Cost savings boost open source telephony


The relatively low cost of open source telephony is fuelling a surge in demand for the technology across Europe, new research reveals.

Frost & Sullivan estimates that the cost of an open source telephony 'line' can be up to 40 per cent less than an averagely priced proprietary IP PBX/Communication Manager.

The analyst firm's European Open Source Telephony Market report notes that total cost of ownership comparison indicates a similar picture, with the cost benefits far greater in a call centre environment and in settings where the proportion of 'professional services fee' is higher.

Frost & Sullivan said that the market shipped more than 74,000 lines in 2007 and estimates this to reach 1.95 million in 2013.

"Our research finds that many of the open source telephony vendors have been enjoying a very high growth rate," said Frost & Sullivan research analyst Dorota Oviedo.

"Several notable open source telephony vendors are investing in the European market, and 2008 will be dominated by channel activities, especially channel recruitment and training.

"Established participants will be investing to expand their footprint mainly through distribution."

But Oviedo went on to warn that "mindshare" and user acceptance of open source telephony is "relatively low" at present.

As a result open source telephony vendors face a "huge challenge" in competing against participants that use proprietary technologies.

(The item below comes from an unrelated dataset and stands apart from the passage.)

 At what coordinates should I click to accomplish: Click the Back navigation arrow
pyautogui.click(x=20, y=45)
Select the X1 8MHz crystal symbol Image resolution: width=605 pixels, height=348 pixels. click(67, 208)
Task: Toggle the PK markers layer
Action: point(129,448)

These vendors benefit from their well-established legacy market position, brand image, strong distribution network and strong relationship with the customer base.

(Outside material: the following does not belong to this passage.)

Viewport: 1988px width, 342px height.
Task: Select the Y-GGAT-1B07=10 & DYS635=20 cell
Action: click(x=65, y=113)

"The biggest challenge that the open source market has been facing and gradually overcoming is the issue of negative market perceptions," added Oviedo.

"Open source projects are relatively young and struggle with market concerns and perceptions of lack of support, scalability, functionality or reliability."

Frost & Sullivan said that open source telephony vendors should invest in building awareness through site visits and publishing success stories.

Research suggests that, once prospects overcome the initial reluctance and run a test system, the success rate for open source telephony deployment is relatively high.